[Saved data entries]
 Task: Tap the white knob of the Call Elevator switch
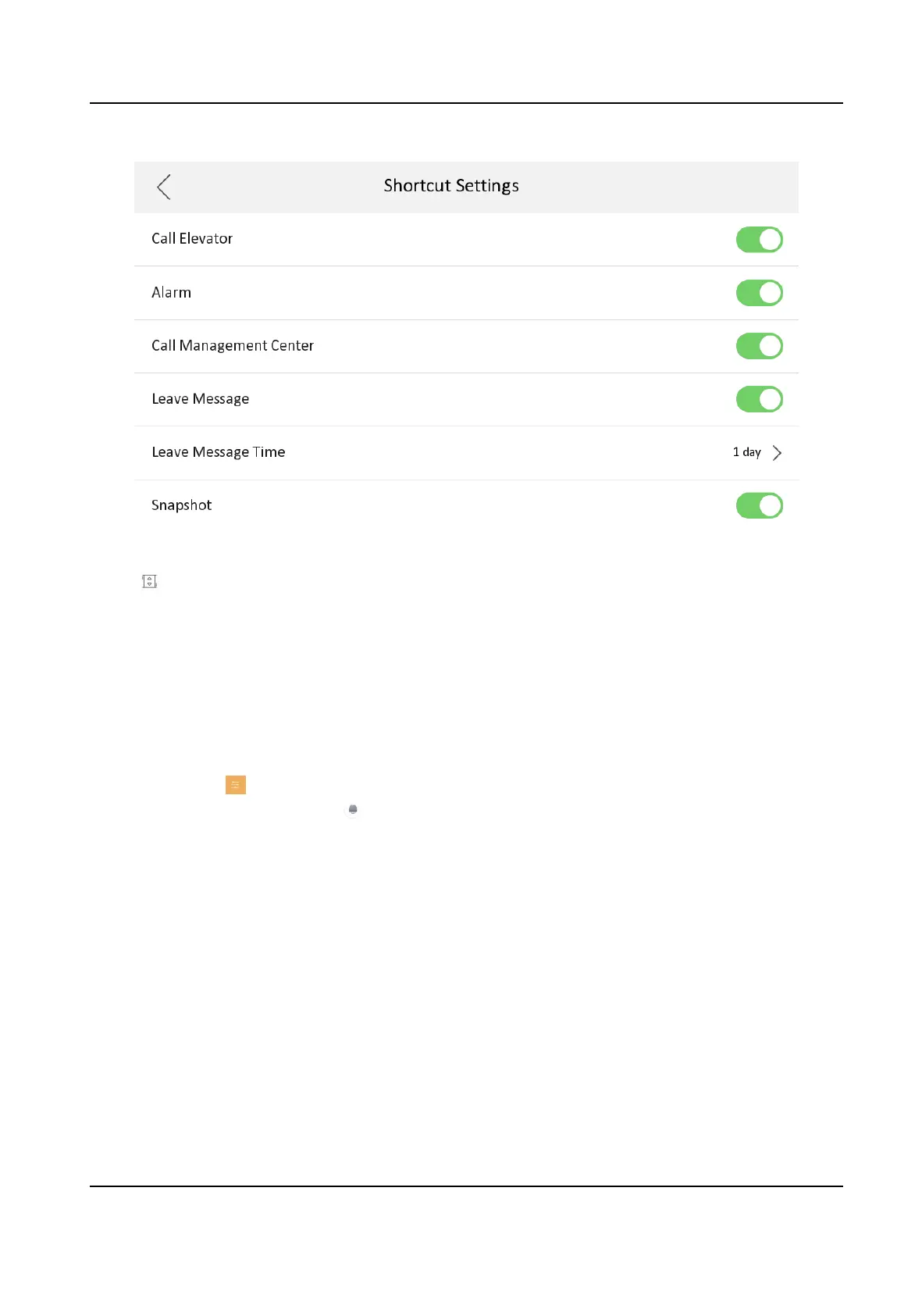(771, 240)
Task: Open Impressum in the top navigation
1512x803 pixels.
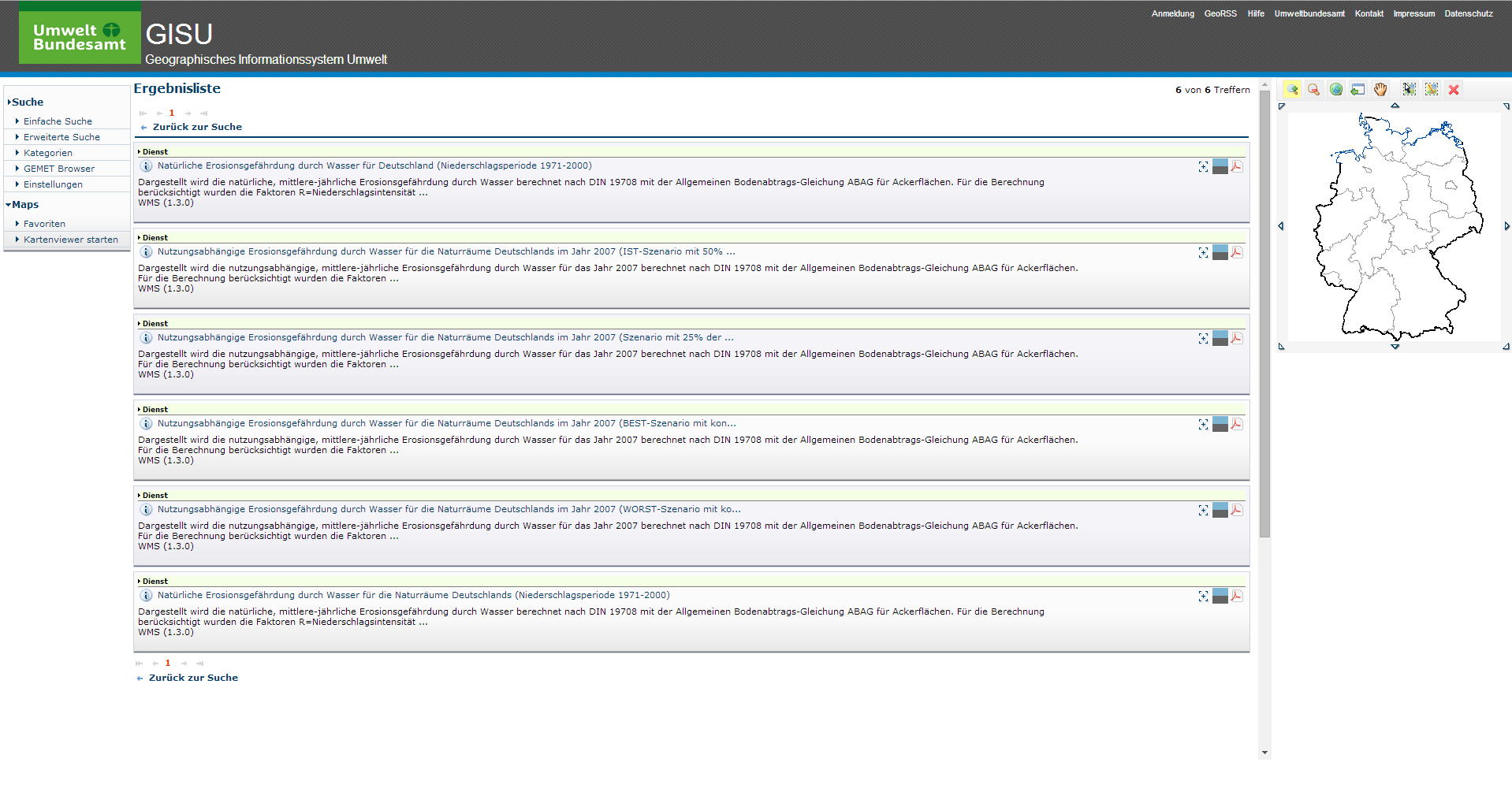Action: point(1413,14)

* **WHAT TO WORK ON**: Once the pictures are set aside, copy the remaining text of every entry exactly.

* **RESPONSE**:
 Task: Tap the white knob of the Call Elevator switch
(771, 240)
Task: Open Impressum in the top navigation
1512x803 pixels.
Action: point(1413,14)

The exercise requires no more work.